However, Dr. Harvey Schantz, professor of political science at State University of New York at Plattsburgh, disagrees, saying that a there will be a unified government in Washington, D.C. in 2021-2022, with a Democratic Party president and Democratic majorities in both of the House and Senate.
Winning a pair of Senate runoffs in Georgia on 5 January the Democrats regained control of the US Senate. Albeit technically split 50-50 with Republicans, the Vice President-elect Kamala Harris will serve as the tie-breaker for simple majority vote.
Senator Charles Schumer of New York will become the majority leader, replacing Mitch MConnell, and the committee chairmanships will pass from Republicans to Democrats to provide Joe Biden with a “one-party control”.
“Biden will have success in getting his administrative and judicial nominees approved by the Senate, as well as having an advantage in passing a liberal leaning legislative program,” says Harvey Schantz.
The professor of political science agrees that the Republican Party now has to face its own ‘internal schism’ between the ‘established Republicans’ and the ‘Trump Republican voters’.
“There is a need for both to reconcile their own internal inconsistencies,” says Dr. Harvey Schantz.

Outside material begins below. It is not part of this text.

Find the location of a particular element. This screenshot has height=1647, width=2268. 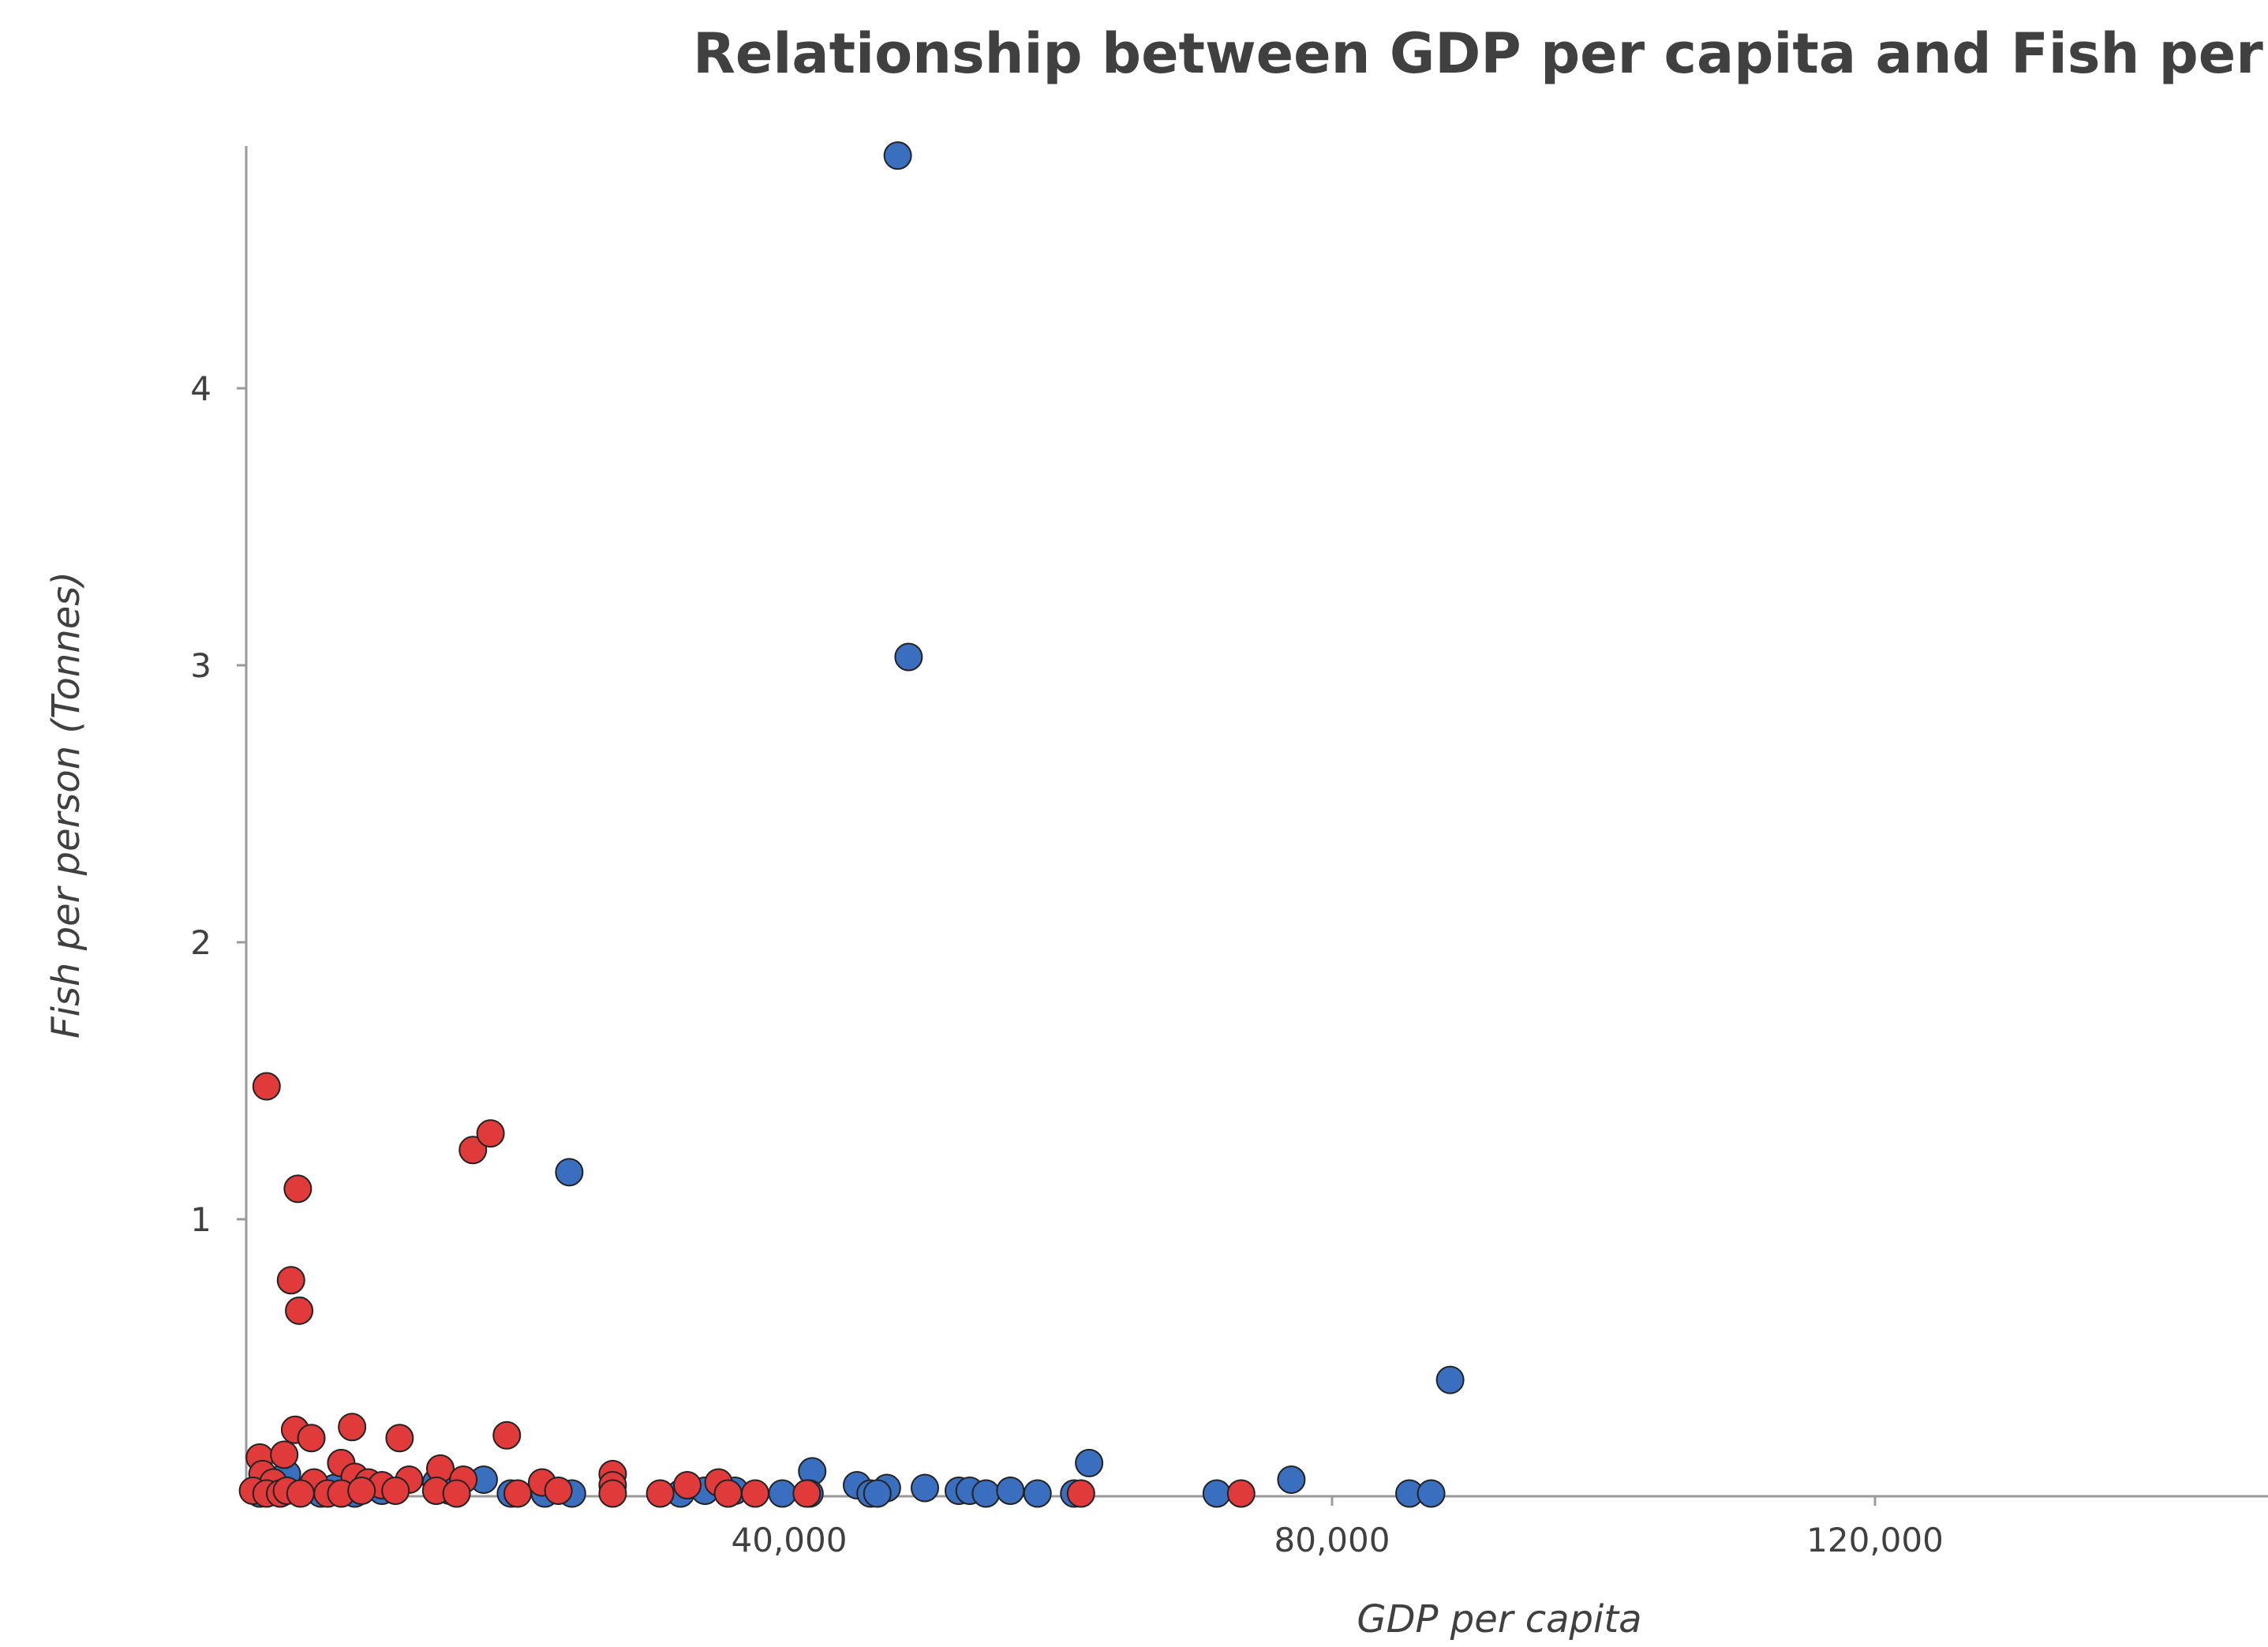

x-tick-label: 80,000 is located at coordinates (1332, 1540).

Looking ahead to the next presidential election in 2024, Trump supporters such as Senators Josh Hawley (Missouri) and Ted Cruz (Texas), believes analyst Thomas Sutton, will seek to display their loyalty to Trump to “gain potential support from the 74 million who voted for him”.
“Trump has said he may run again in 2024, possibly continuing to hold public events to maintain attention to his claims that the 2020 election was fraudulent,” says the analyst.

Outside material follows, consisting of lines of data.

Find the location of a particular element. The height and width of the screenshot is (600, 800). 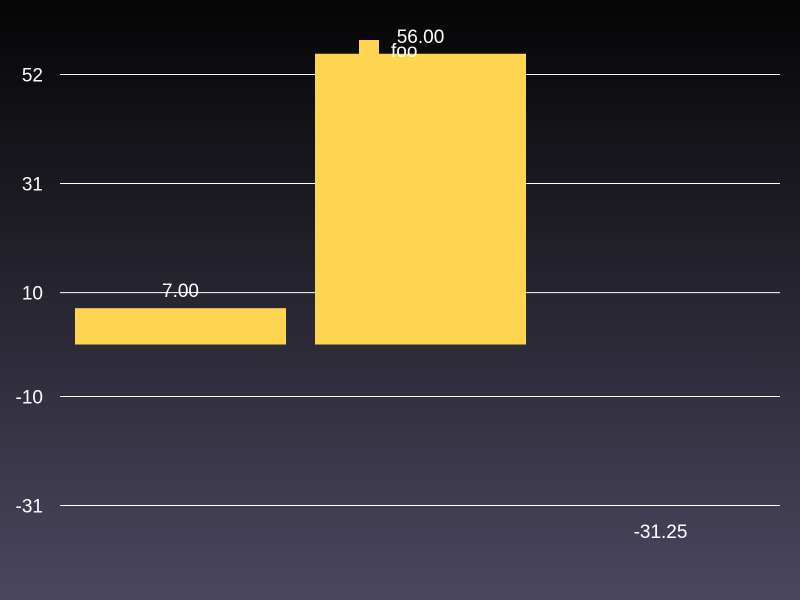

data-label-2: -31.25 is located at coordinates (661, 532).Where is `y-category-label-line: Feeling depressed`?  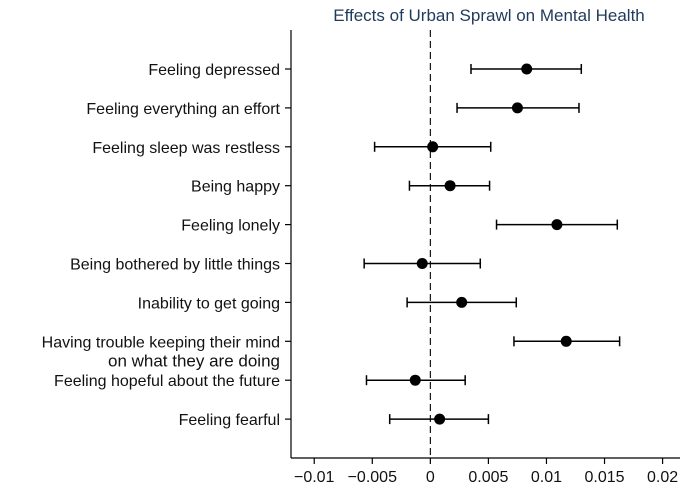
y-category-label-line: Feeling depressed is located at coordinates (214, 70).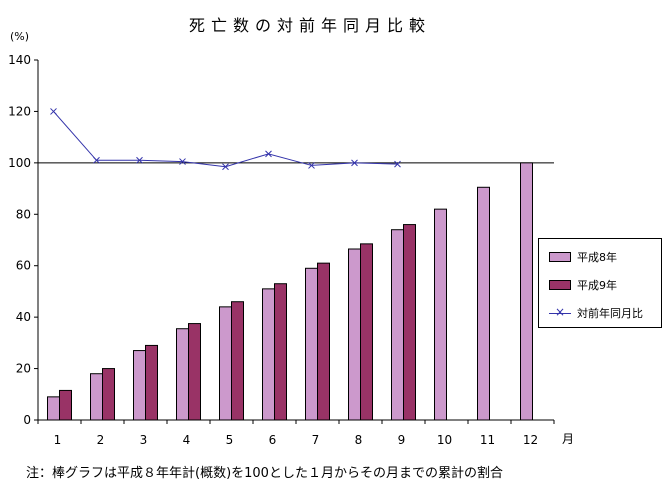 The image size is (667, 490). What do you see at coordinates (597, 258) in the screenshot?
I see `legend-label-h8: 平成8年` at bounding box center [597, 258].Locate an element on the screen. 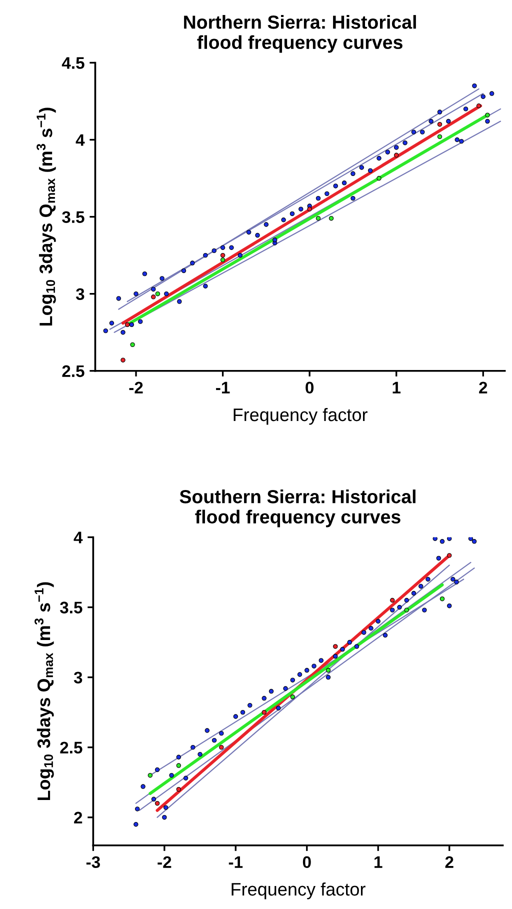 The height and width of the screenshot is (909, 512). y-tick-label: 2 is located at coordinates (78, 818).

Trump’s continued attempts to run for the presidency would be a marked departure from the usual practice, claims Dr. Harvey Schantz.

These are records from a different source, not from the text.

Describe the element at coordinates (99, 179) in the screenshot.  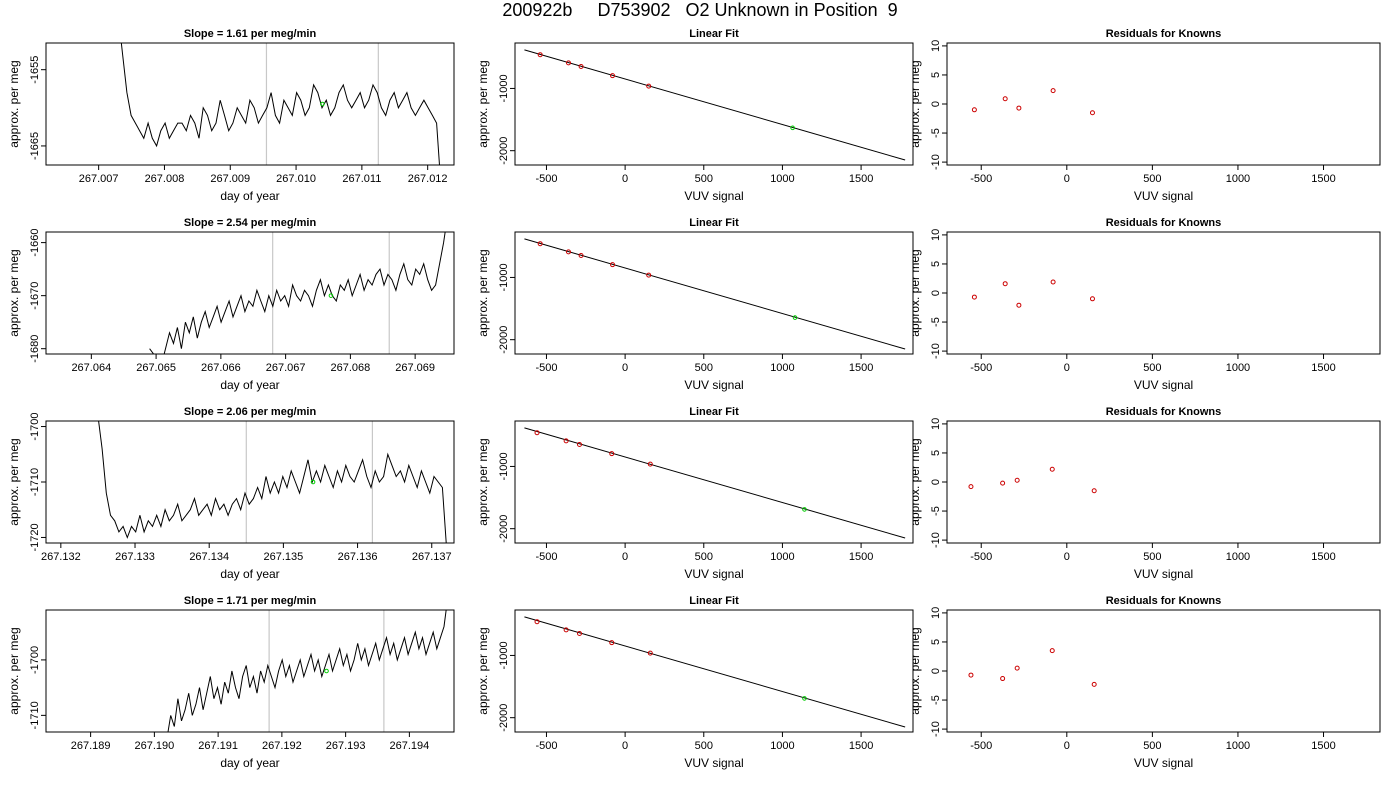
I see `x-tick-label: 267.007` at that location.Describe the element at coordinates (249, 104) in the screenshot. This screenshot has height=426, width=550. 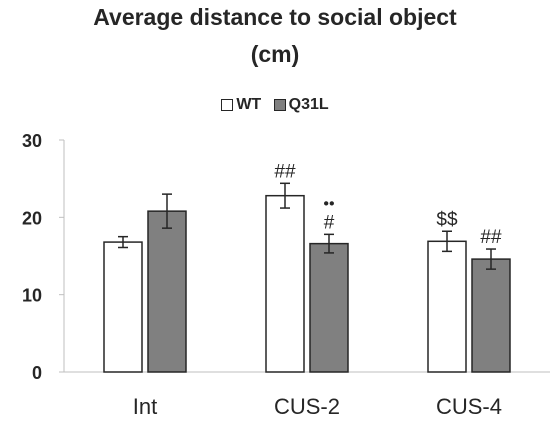
I see `legend-label-wt: WT` at that location.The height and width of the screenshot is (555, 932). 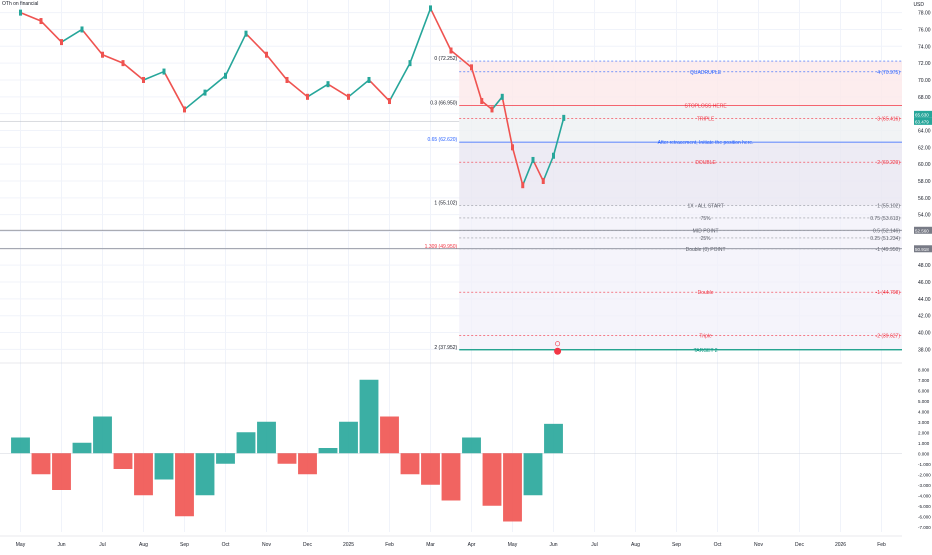 What do you see at coordinates (705, 206) in the screenshot?
I see `fib-center-label: 1X - ALL START` at bounding box center [705, 206]. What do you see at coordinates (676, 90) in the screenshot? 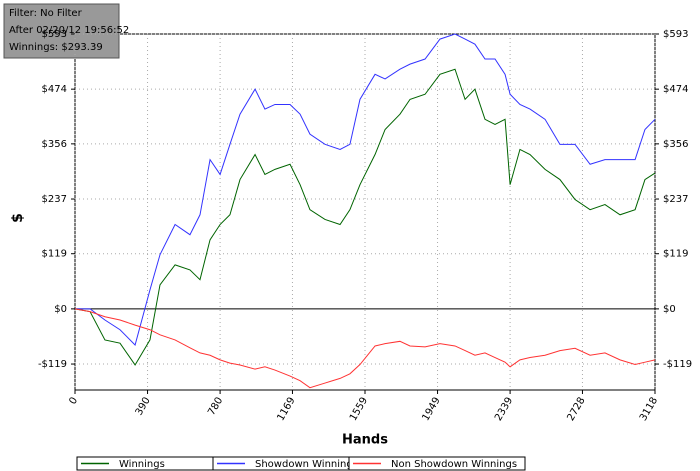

“The political tradition has been that a losing president or presidential candidate quickly moves off centre stage and leaves their own party without a widely-acknowledged leader. Trump’s continued presence on the scene would prevent younger presidential candidates to emerge within the Republican Party,” he adds.
Trump Political ‘Brand’
The storming of the Capitol by Trump supporters on Wednesday was a natural consequence of the flawed and unresolved electoral process, believes Sebastian Tapia, a political analyst. It was a lack of thorough investigation into Donald Trump’s claims of voter fraud that set the ‘social movement brewing’, he says.
He underscores that the US political system is strong enough to withstand the current attempt, but a political reform is urgently needed in the US.
“It won't be proposed by the ruling elite. And if it isn't proposed, then it'll be taken by the people - be it from the Left or the Right,” says Sebastian Tapia.
The storming of the Capitol by Trump protesters might inflict long-term damage to the Trump political "brand", says Matthew Wilson, associate professor of political science at Southern Methodist University.
“It seriously undermines any prospects for another Trump run in 2024. Today's events deepened the rift between Trump and mainstream Republicans, including Mike Pence and Mitch McConnell. Multiple Republican members of Congress and media personalities who had been reluctant to criticise Trump in the past condemned his role in inciting today's mayhem and his tepid response to it, “ he says.
The analyst adds that discussions among some of Trump’s supporters about starting a third party would be the “Republicans' worst nightmare”.
“It would virtually guarantee Democratic dominance for the foreseeable future. The challenge for Republicans going forward is to be "Trumpy" enough to keep his supporters on board, but not so "Trump" that they alienate moderate suburbanites. That's a very fine line to walk, and it got even finer today,” concludes Matthew Wilson.